Há nuances em toda essa leitura. A ajuda alemã, por vital que seja no contexto, não é considerada estrategicamente tão importante quanto a entrega, por parte de Reino Unido e França, de mísseis de cruzeiro de longo alcance e alta precisão. Essas armas têm permitido ataques como o de quarta (31) contra forças russas em Sebastopol, principal cidade da Crimeia anexada em 2014.
Zelenski tem sofrido com o pior momento da Ucrânia desde que os russos quase cercaram Kiev na abertura do conflito em 2022. Além do veto americano, que evidenciou a desconfiança de aliados ocidentais acerca do rumo da guerra, ele enfrenta uma série de dificuldades.
No campo militar, sua contraofensiva fracassou no ano passado e o país entrou no modo de “defesa ativa”, deixando a iniciativa na mão dos russos.

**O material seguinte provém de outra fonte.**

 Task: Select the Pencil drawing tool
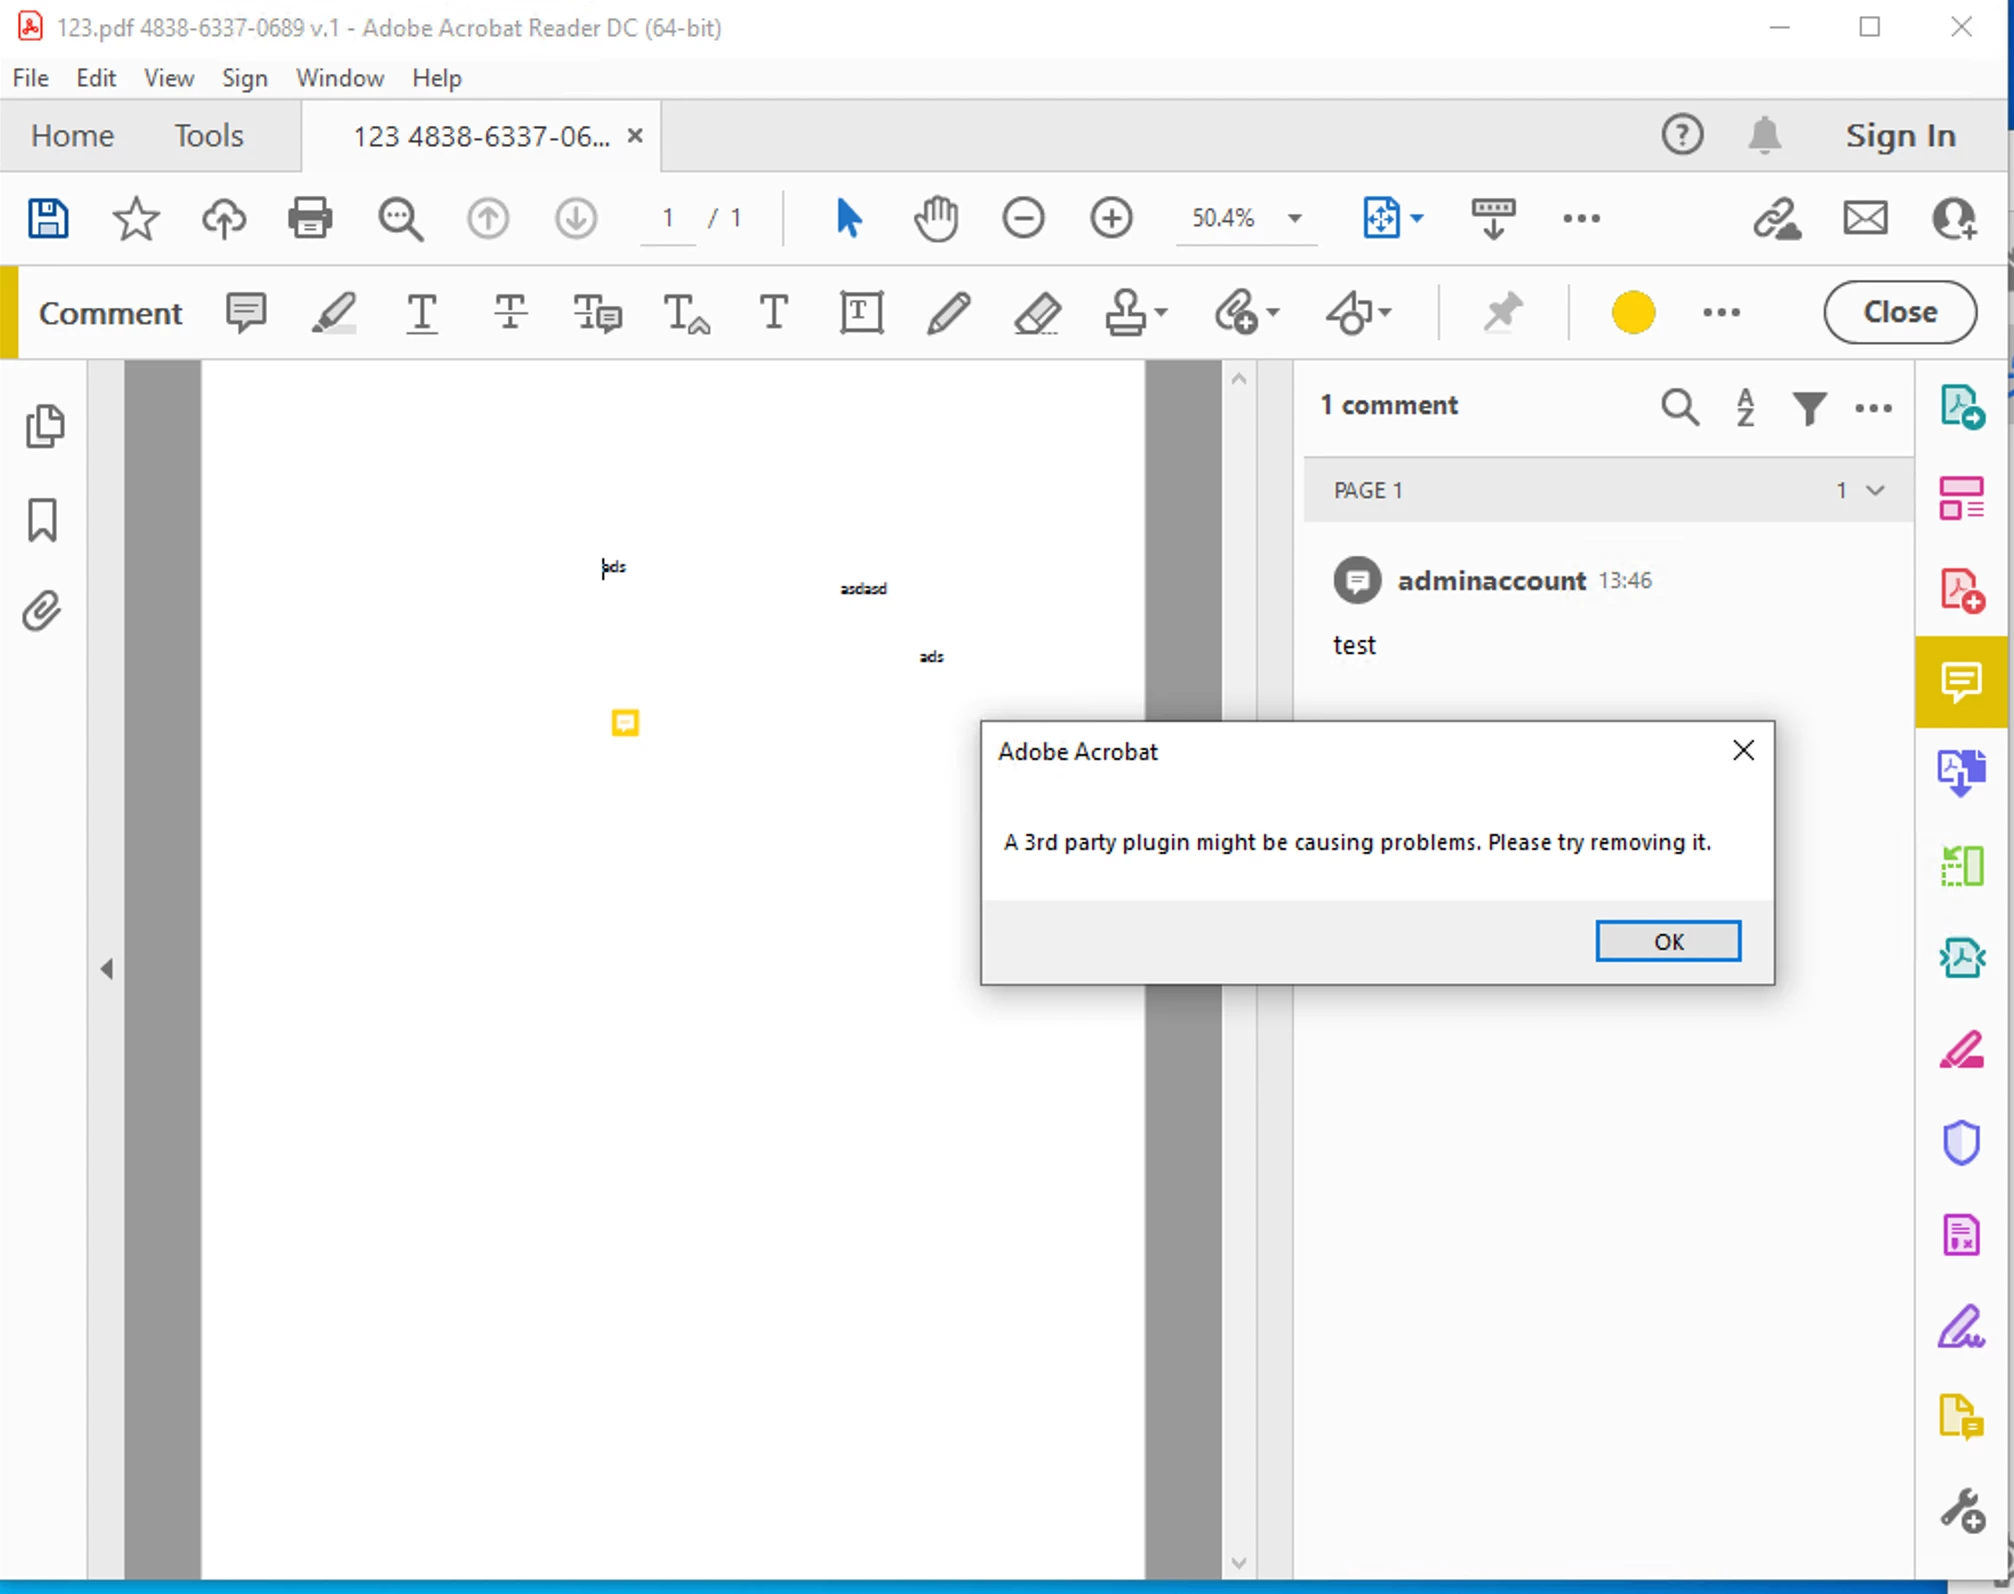click(948, 313)
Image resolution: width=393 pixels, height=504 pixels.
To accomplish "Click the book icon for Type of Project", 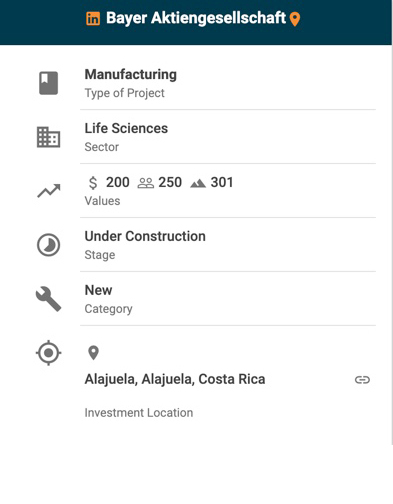I will tap(49, 83).
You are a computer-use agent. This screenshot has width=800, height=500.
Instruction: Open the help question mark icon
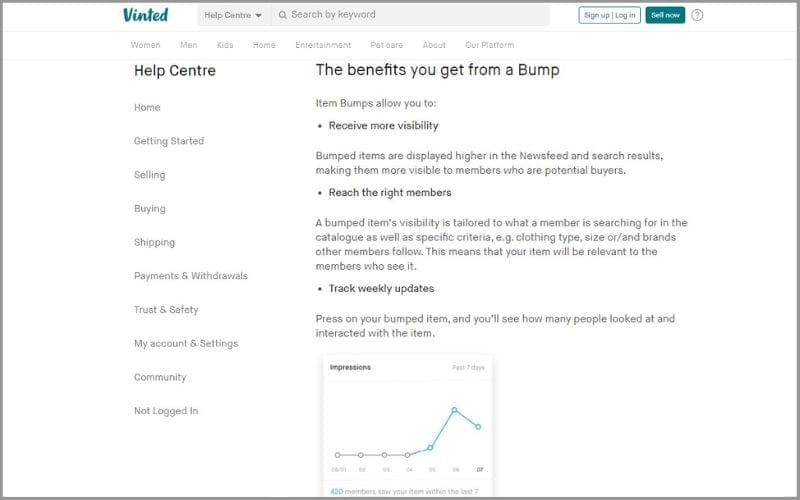[697, 15]
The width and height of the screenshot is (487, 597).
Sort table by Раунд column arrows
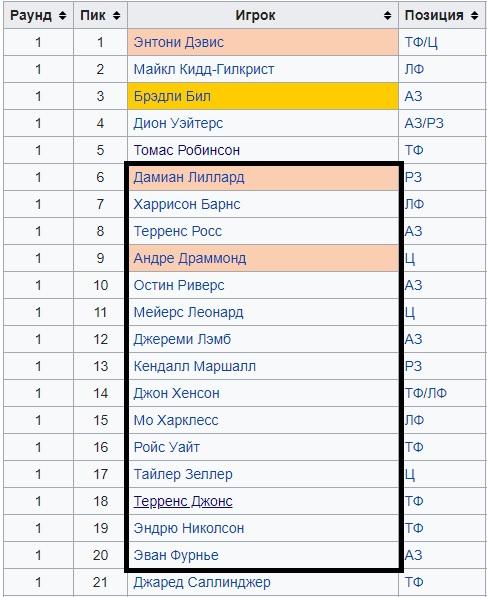63,16
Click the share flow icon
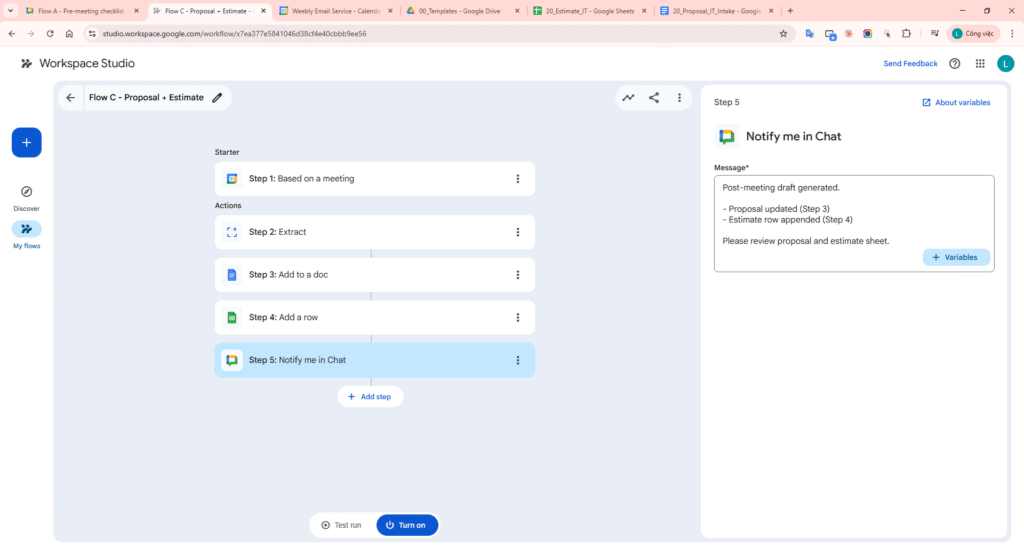Viewport: 1024px width, 555px height. [x=654, y=98]
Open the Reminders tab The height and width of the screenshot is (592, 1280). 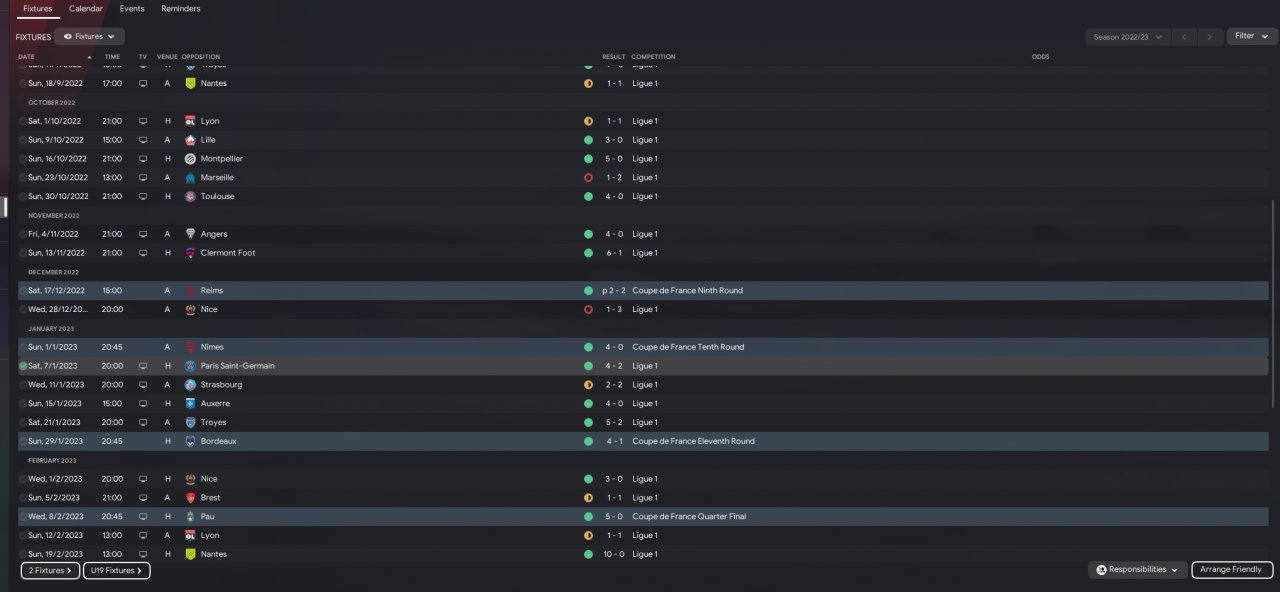pyautogui.click(x=181, y=8)
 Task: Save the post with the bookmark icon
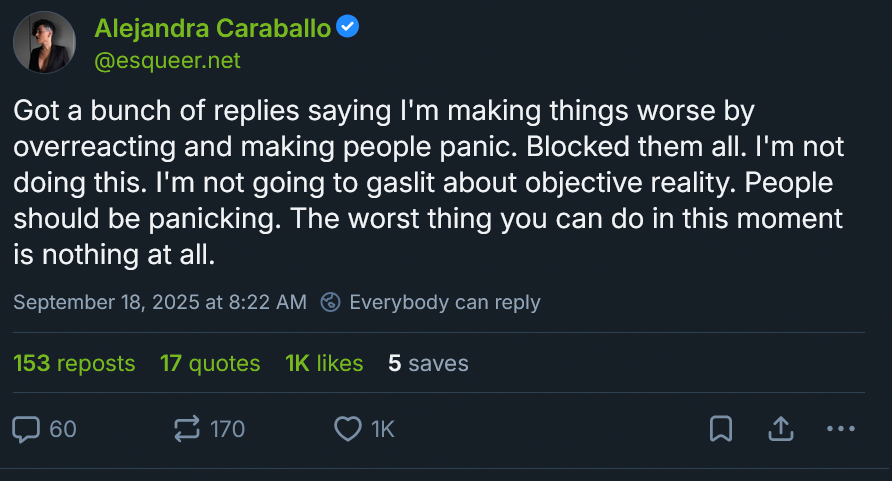[x=720, y=429]
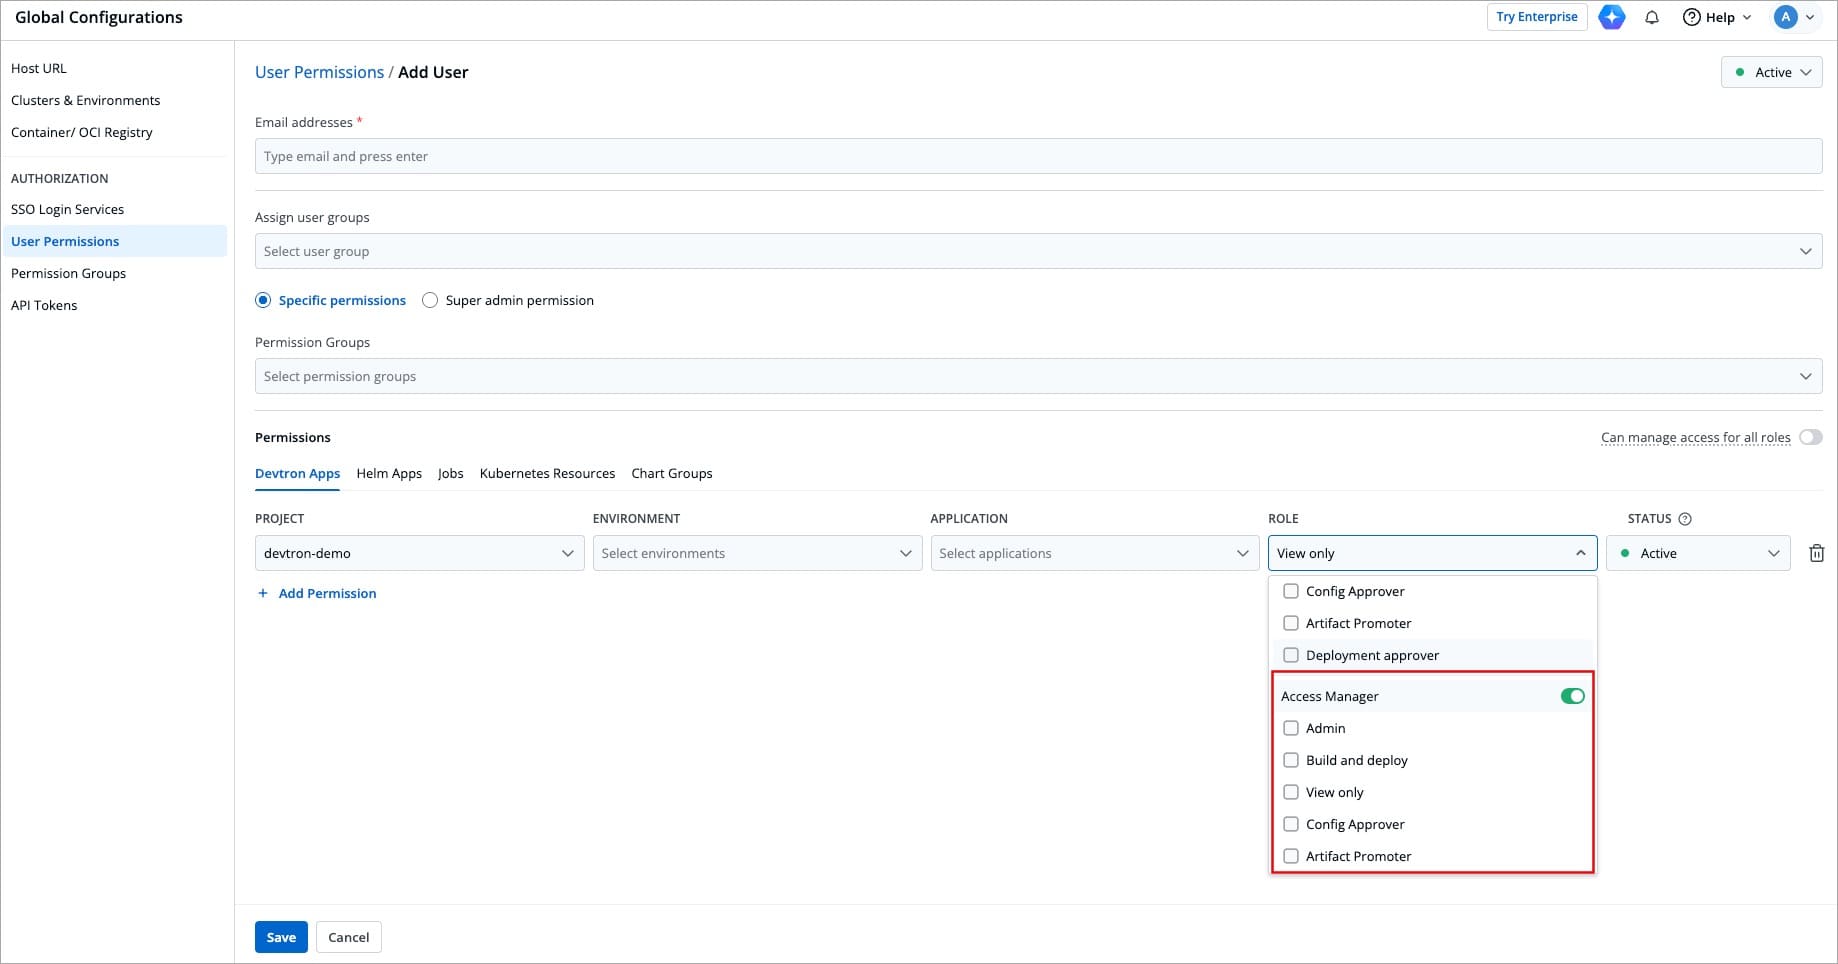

Com o inverno europeu, grandes operações terrestres são limitadas, mas a campanha de bombardeios de Moscou foi escalada.
Para piorar, há uma crise doméstica em curso. Na segunda (29), Zelenski pediu que o chefe das Forças Armadas, general Valeri Zalujni, renunciasse ao posto. Ele se recusou, o que deverá levar à sua demissão, mas com grande desgaste político para o presidente.
Ambos os líderes vinham discordando publicamente sobre os rumos da guerra, fazendo explodir uma rivalidade que remontava a 2022, quando Zelenski animou-se com a resistência contra os russos e passou a querer influir em decisões militares nas quais inicialmente não se envolvia. Aliados do presidente creem que Zalujni, muito popular, tem pretensões políticas.